I saw it yesterday. Yes, it's still playing where I live. I liked it, but around the end I just kept getting hung up on some of the story elements.
So the scientist split his soul into 9 pieces to preserve the human soul. I get that, and that each of the 9 thus represented a part of humanity as a whole, not just the scientist himself. One is our tendency to want to lead have followers, or the impulse to authority and status quo, for example, and he even has emblems of political, the cape, or religious, the coin and hat, authority that he has stripped away from him before he can make a choice to allow change. 8 is a follower and even an addict, he clearly also represents the military. Nine is vaguer, but obviously the most important because he is hopeful and courageous and revolutionary. You could argue that the characters are intentionally a little flat because none of them are a complete person.
But why did the scientist create them? If it was just to counter the machine brain, powered purely by his own unsuppressed intellect, that destroyed humanity it seemed unnecessary, because it had already been put to sleep and it was the awakening of the last of the 9 that led to it being brought back to life. I get that the soul pieces balanced the machine brain's intellect, but would the same effect have been achieved if they just let themselves be absorbed? Why were only some of the soul pieces necessary to negate the intellect?
Why did it want the soul pieces? It couldn't destroy them, even though it seemed like it. Maybe it was suppressing them, though, the way humanity had suppressed its soul through its intellect, that makes sense. I guess maybe the scientist wanted a final showdown between soul and intellect to prove intellect was weaker, but that seems a little late and pointless to me.
If the other 9 had been able to destroy the machine brain with that cannon, would there have been much difference? Would the soul pieces have remained trapped forever or would they have flown free anyway, saving a lot of trouble?
At any rate, what are we left with at the end?
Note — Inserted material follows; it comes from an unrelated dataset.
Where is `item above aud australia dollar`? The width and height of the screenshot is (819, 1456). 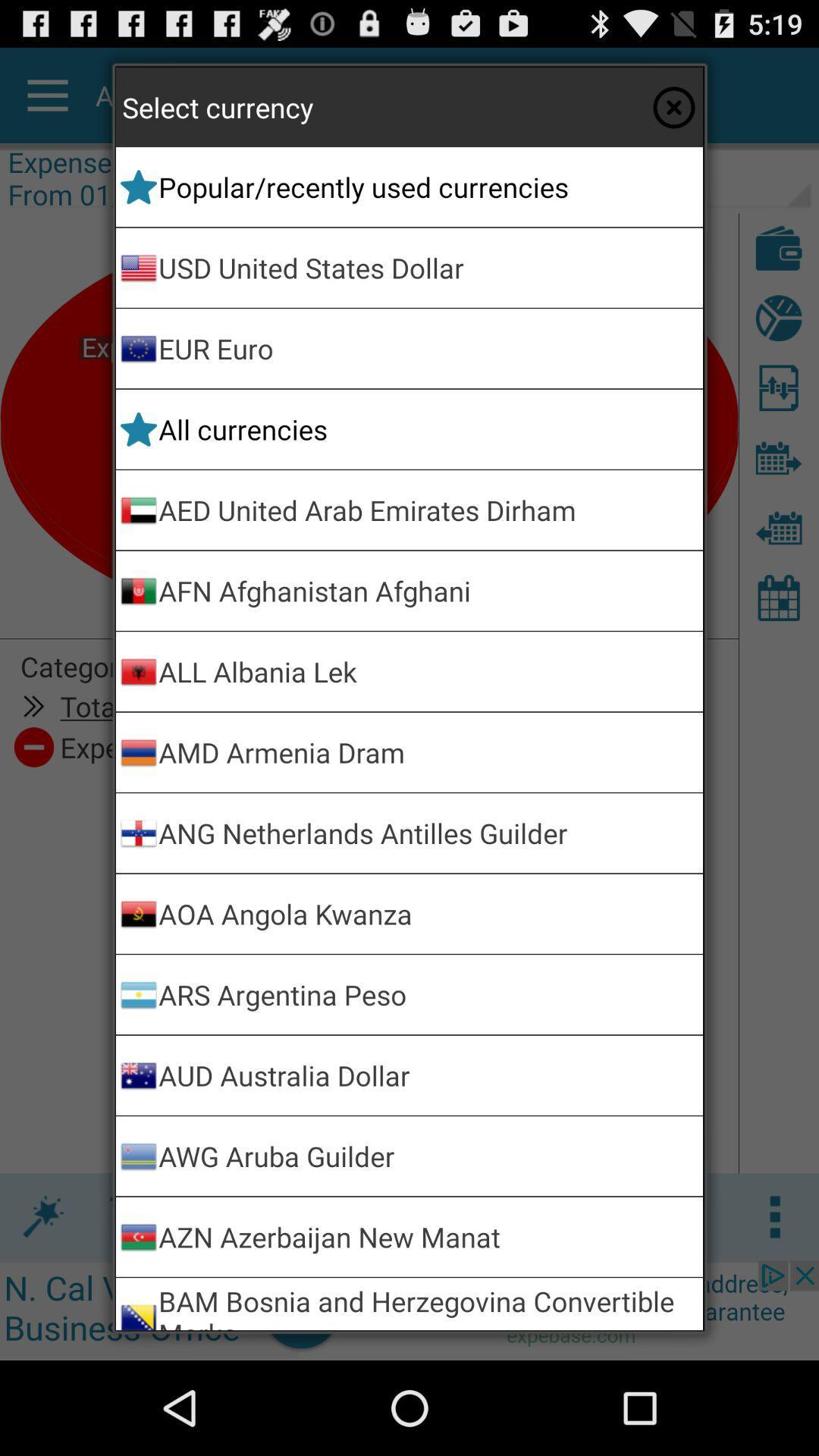
item above aud australia dollar is located at coordinates (428, 994).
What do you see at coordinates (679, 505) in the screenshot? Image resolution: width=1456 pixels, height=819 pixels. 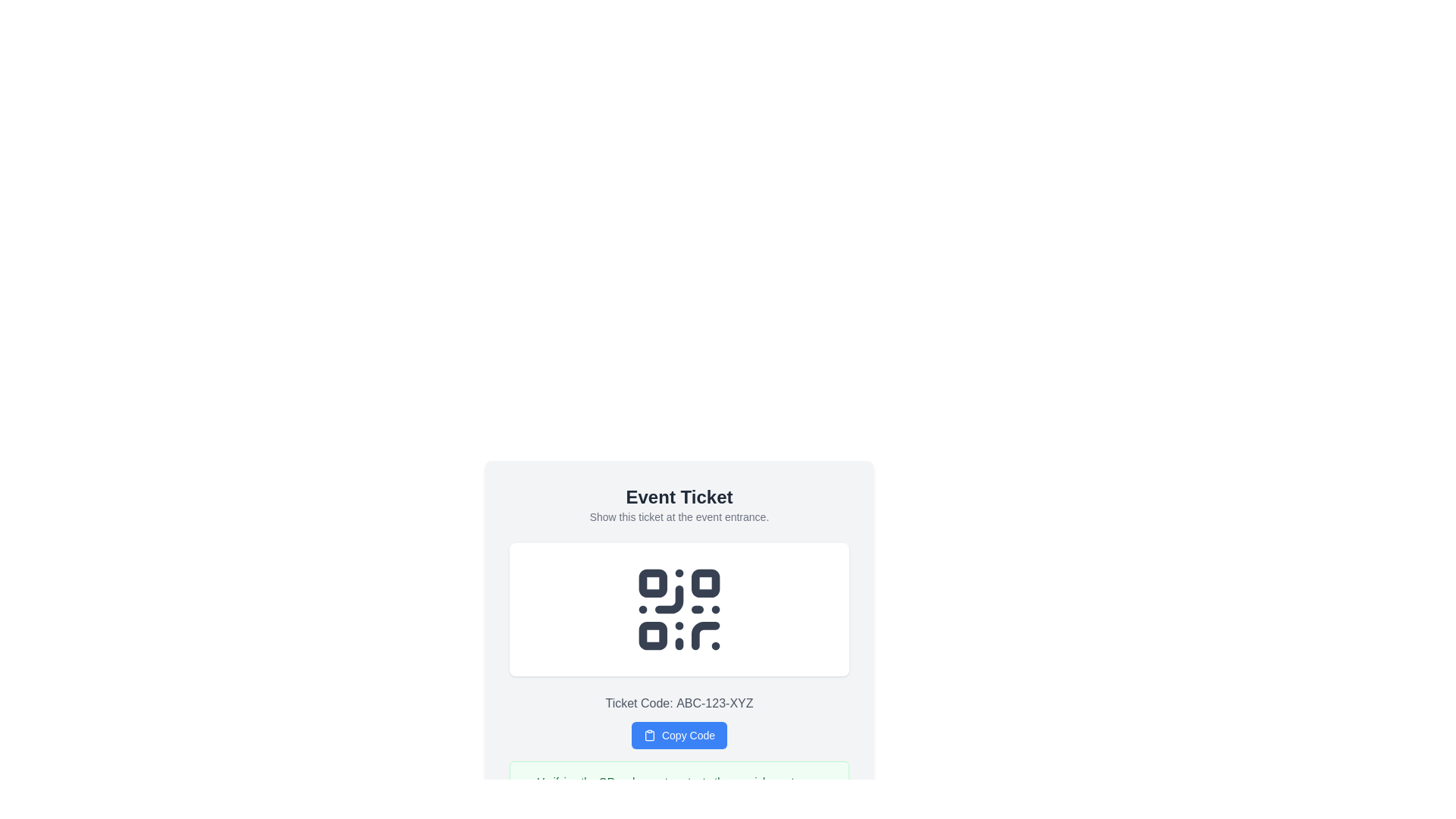 I see `the TextBlock element displaying the header 'Event Ticket' and subtext 'Show this ticket at the event entrance.'` at bounding box center [679, 505].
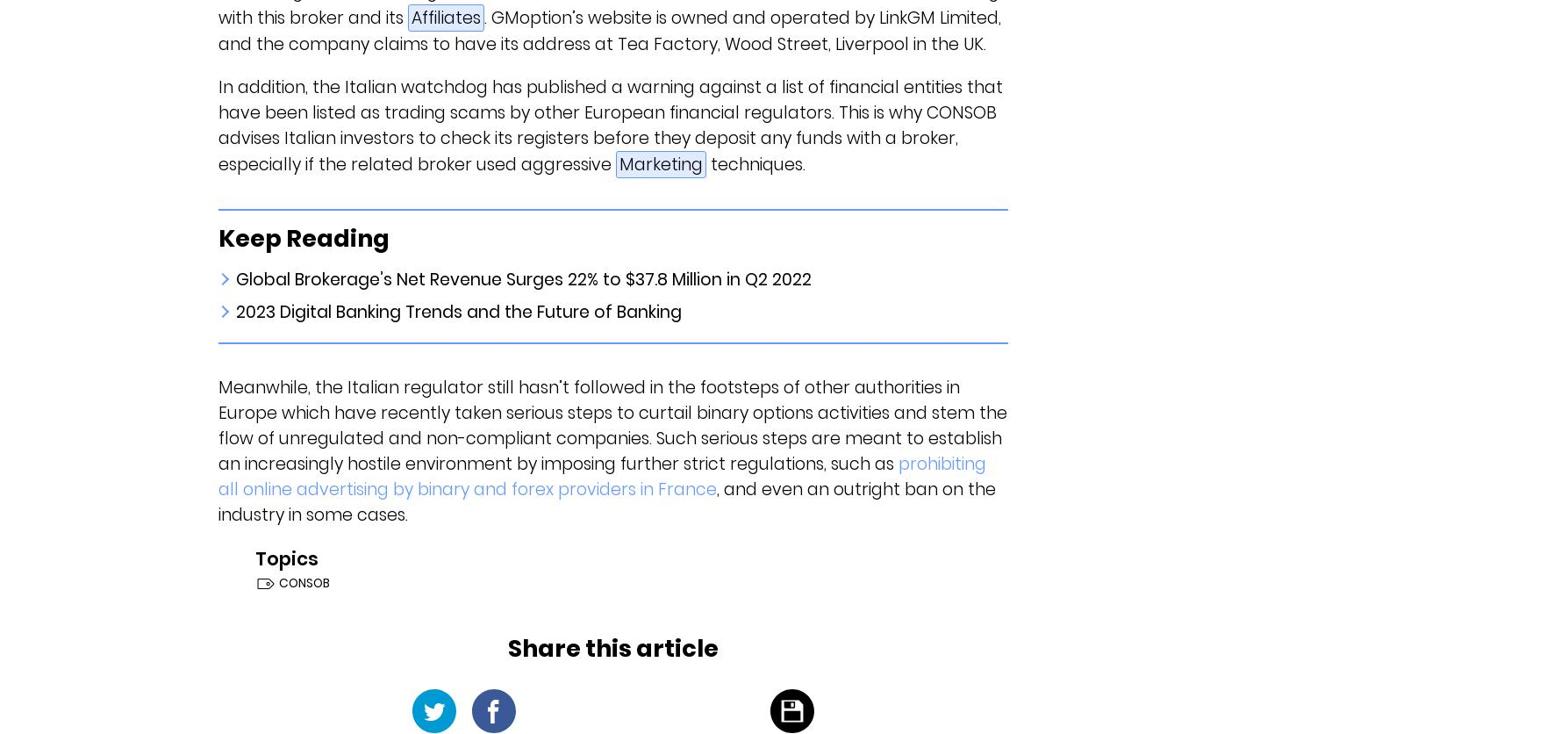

Life and soul haven't survived because several of the traits that are integral to being human have been lost. Sure, they're there in the rain, I guess, but the remaining nine being only part of what they should be can't rebuild society. Even if somehow, and I'm not sure how the scientist could have foreseen this, the soul pieces could heal the earth and make it green again it wouldn't matter much to the remaining 9 as they are non-organic. The remaining 9 aren't even a fitting monument to humanity, if that's what the scientist intended, because they aren't whole.
I don't mind that it leaves open a lot of questions, but it does leave me wondering what the point of all the stuff I just watched was. Anyone else have any thoughts on this?